A cryo-EM veio “simplificar e melhorar a obtenção da imagem de biomoléculas, tendo vindo a contribuir para a compreensão dos processos biológicos que ocorrem dentro das células, anteriormente de impossível visualização”, explica a professora Isabel Sá Correia. “É uma técnica basilar aplicável, no essencial, a qualquer problema biológico”, acrescenta. Assume-se por todos estes motivos como uma arma fundamental para o desenvolvimento e competitividade da investigação em bioquímica e biologia celular e molecular. Além de tudo isto e como lembra a docente do Técnico, “essa visualização permite guiar os esforços com vista ao desenvolver de novos medicamentos, à compreensão e tratamento de doenças, ao controlo da resistência a fármacos, ao desenvolvimento de estirpes mais robustas e eficientes para a Biotecnologia, etc.”

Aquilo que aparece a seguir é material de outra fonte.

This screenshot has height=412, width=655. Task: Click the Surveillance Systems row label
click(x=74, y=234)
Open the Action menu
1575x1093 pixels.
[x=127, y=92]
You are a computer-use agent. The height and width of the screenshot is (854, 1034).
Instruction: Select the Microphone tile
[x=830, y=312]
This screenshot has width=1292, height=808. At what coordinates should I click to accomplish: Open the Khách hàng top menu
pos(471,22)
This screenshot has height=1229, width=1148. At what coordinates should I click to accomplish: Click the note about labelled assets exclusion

E dada as potencialidades desta técnica, é possível os investigadores nacionais usufruírem delas? A professora Isabel Sá Correia dá a resposta: “Não há qualquer equipamento de criomicroscopia em Portugal. Aliás, só um limitado número de instituições na Europa e no mundo têm equipamento para cryo-EM que custam milhões de euros, sendo a sua manutenção também dispendiosa”. Assim para “garantir a competitividade da comunidade científica nacional na área de Ciências da Vida, é indispensável dispor de grandes equipamentos para investigação, desta e de outra natureza”, reitera a docente do Técnico. “Estamos perante um desenvolvimento explosivo da bioquímica”, podia ler-se no texto que justificava a atribuição deste Nobel.